I don’t know what it is or how it happens, but there seems to be this “switch” inside my brain… It’s either ON or OFF. I REALLY like it when it’s on! ON = Motivated and on plan everyday. OFF = Not so motivated and half-assing my meal plan.
Eating is often the hardest part for me, but I always workout. That is a habit I am just not willing to break. I train regardless of me eating clean or not, I guess I like those endorphins. I know many people who will stop working out all together when they eat crap. I get it, but burning calories is still burning calories, right?
The past seven months have been nothing short of an emotional roller coaster for me. I have not eaten well… AT ALL! In fact, before the holidays I decided I was not going to worry about what I was eating. I enjoyed lots of good food and treats, and you know what? I remembered I like Apollo Burgers! Ha!
However, the bad eating habits have caught up to me. January 1st came and I had a plan, a well written plan, I might add. Remember that switch? It didn’t flip. Bad carbs create a vicious circle of craving MORE bad carbs.. If that switch isn’t on? the discipline that is required is just not there and then throw emotions into the mix… ugh! So I just get back up and start again.
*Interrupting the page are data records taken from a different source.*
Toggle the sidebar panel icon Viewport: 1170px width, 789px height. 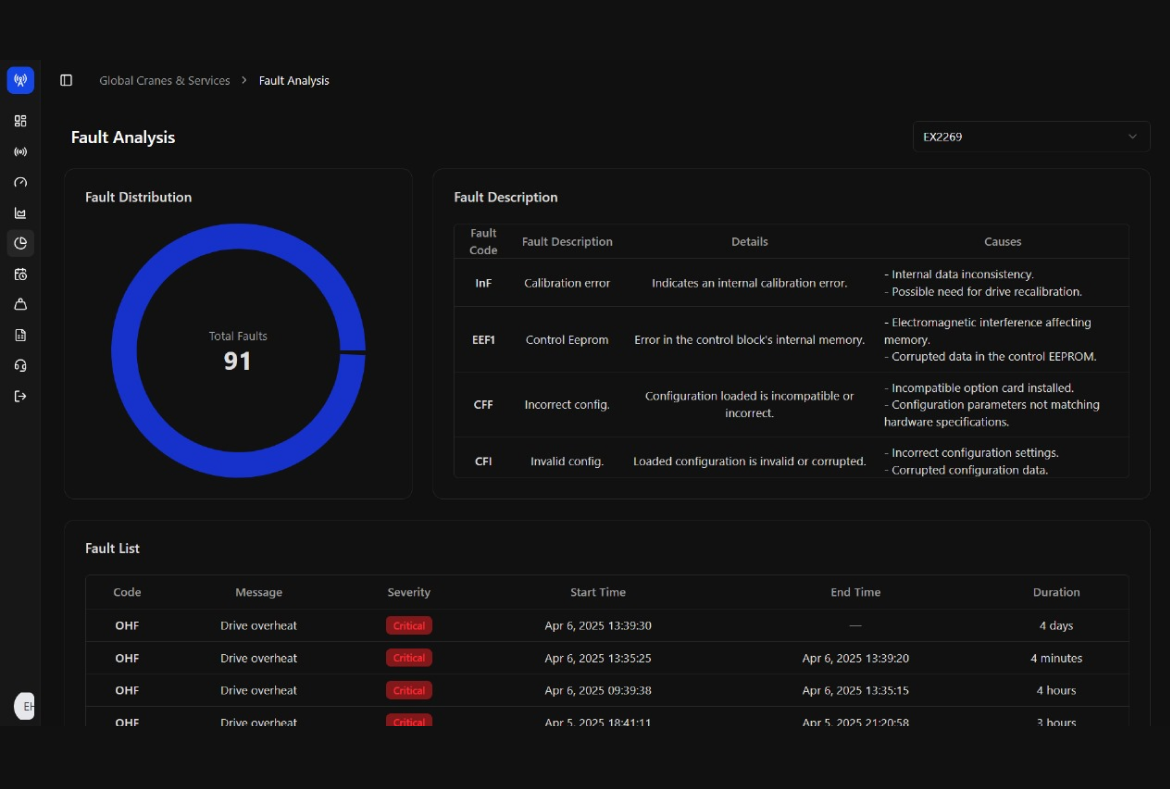(x=66, y=80)
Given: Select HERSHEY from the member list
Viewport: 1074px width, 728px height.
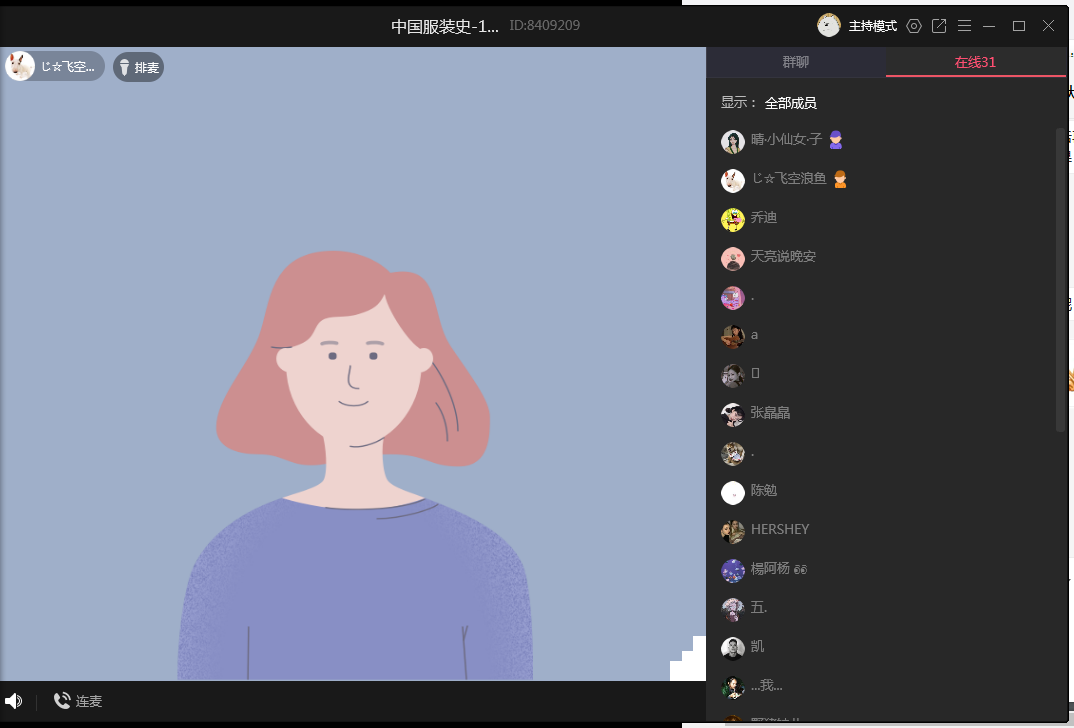Looking at the screenshot, I should tap(780, 530).
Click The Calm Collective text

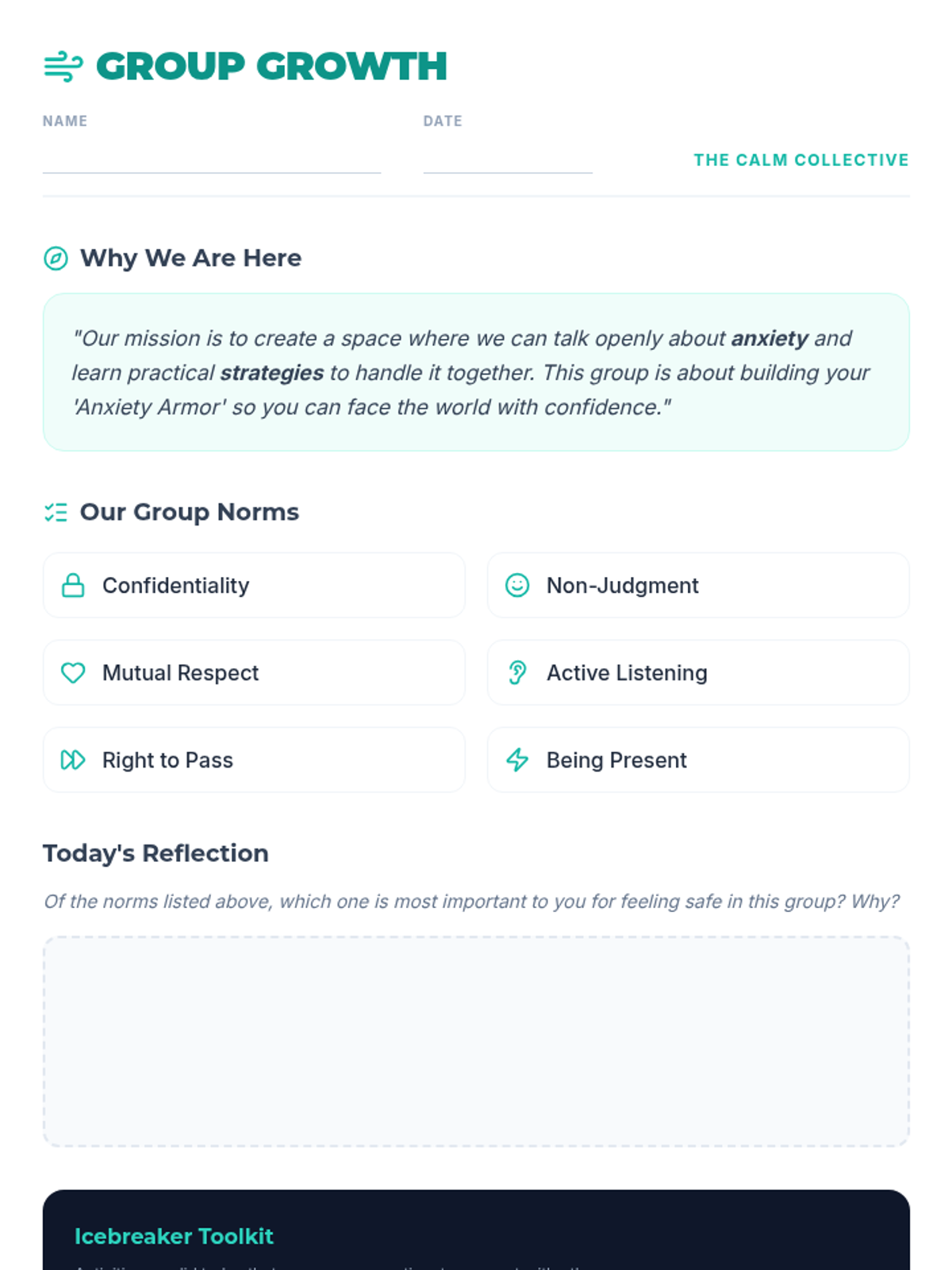click(801, 160)
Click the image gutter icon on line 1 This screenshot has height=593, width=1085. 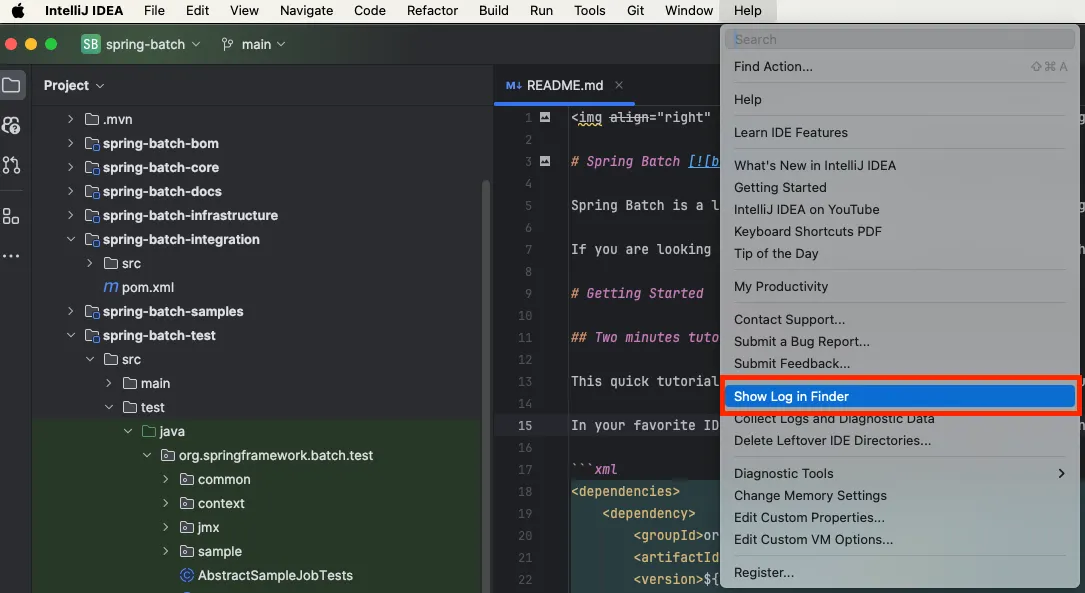(545, 117)
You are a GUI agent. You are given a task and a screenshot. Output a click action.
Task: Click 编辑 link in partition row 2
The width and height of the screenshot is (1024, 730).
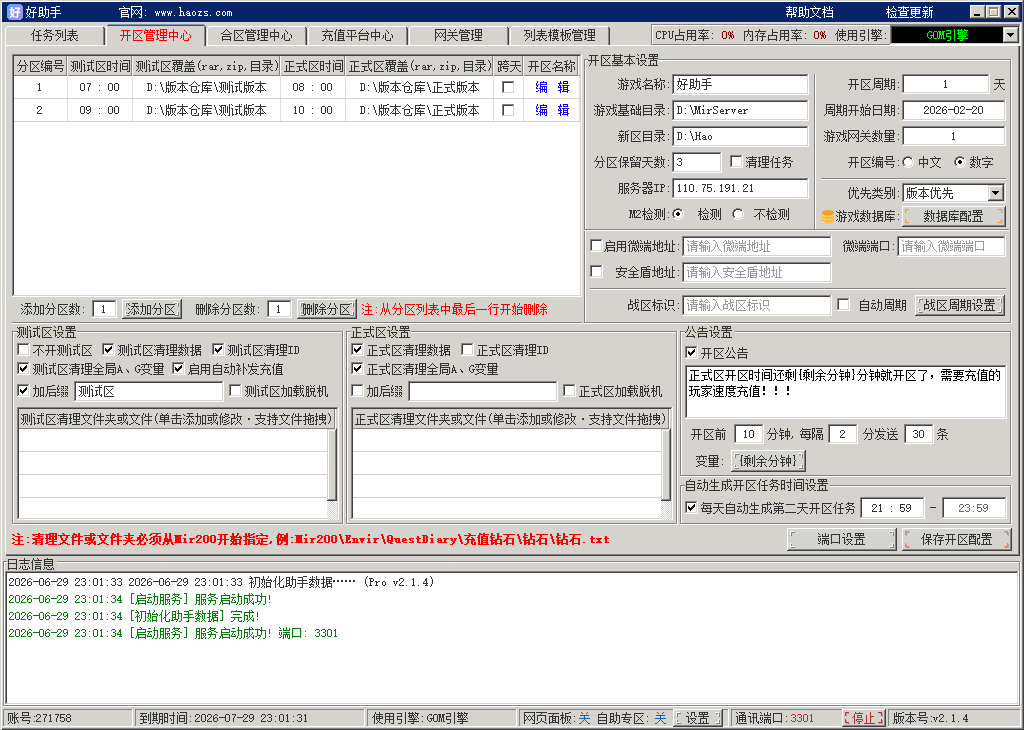[552, 110]
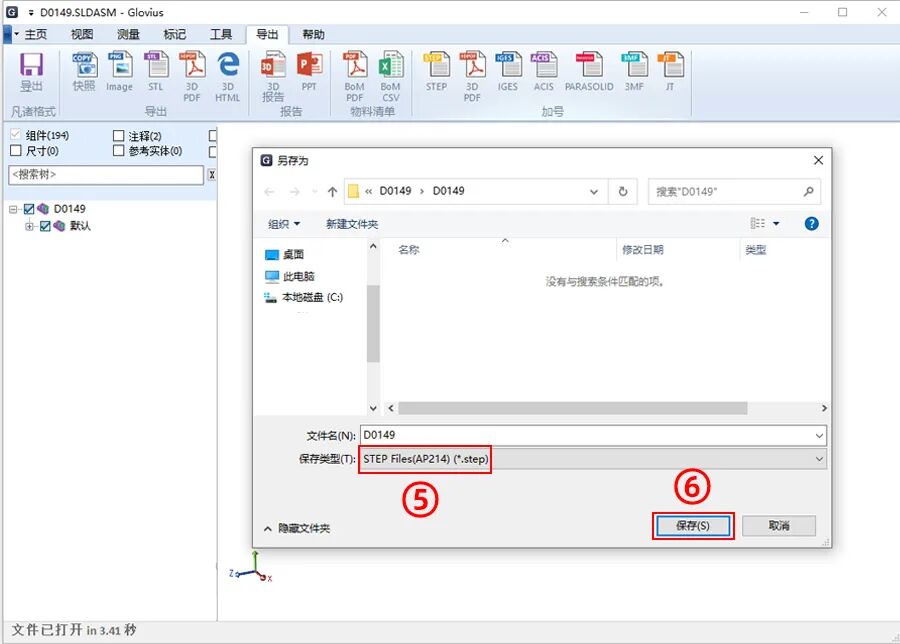Open the 保存类型 file type dropdown

[x=818, y=459]
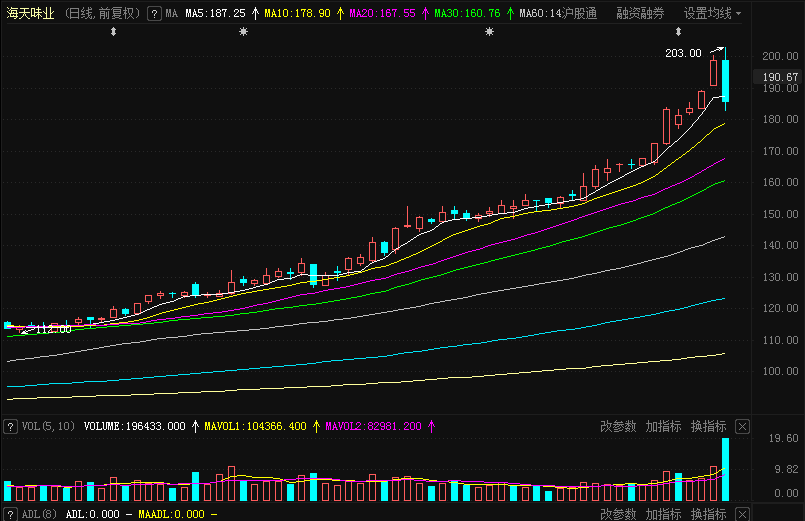Click the leftmost dividend arrow marker
805x521 pixels.
point(113,33)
Well, last Saturday, the switch flipped back on unexpectedly. I’m not complaining, but I sure wish I could figure out what the triggers are…
Here is the story… Saturdays have always been my free day, and we go out to lunch a lot on that day. My kids have come to expect it. My girlie was trying to decide which soda to put in her cup. Being 7, these types of decisions can take SEVERAL frustrating (for me) minutes. A lady came up and said, “So many choices, but I am going with the BEST choice… WATER!” and she proceeded to fill her cup with water. Great advice! But it bothered me. It REALLY bothered me, A LOT! I don’t know why, perhaps because she knows NOTHING about my family. For one, my kids don’t drink soda very often. Saturday is a free day for them as well. And it is not like my kids are overweight.. They are NOT! And do I really look like I don’t teach my kids a healthy lifestyle? Ok, I have some fluff and spillover right now, but I certainly still look fit! I really don’t like meddlers!
And the switch was on! It was as simple as that! So, really I guess I should be thanking that nosey-ass lady!
This has turned out to be a fabulous week. I have been spot on. My diet has been tight and my abs are coming back.. Oh, how I have missed them! 🙂 Abs are definitely made in the kitchen! I have said it before, you can’t outwork a bad diet!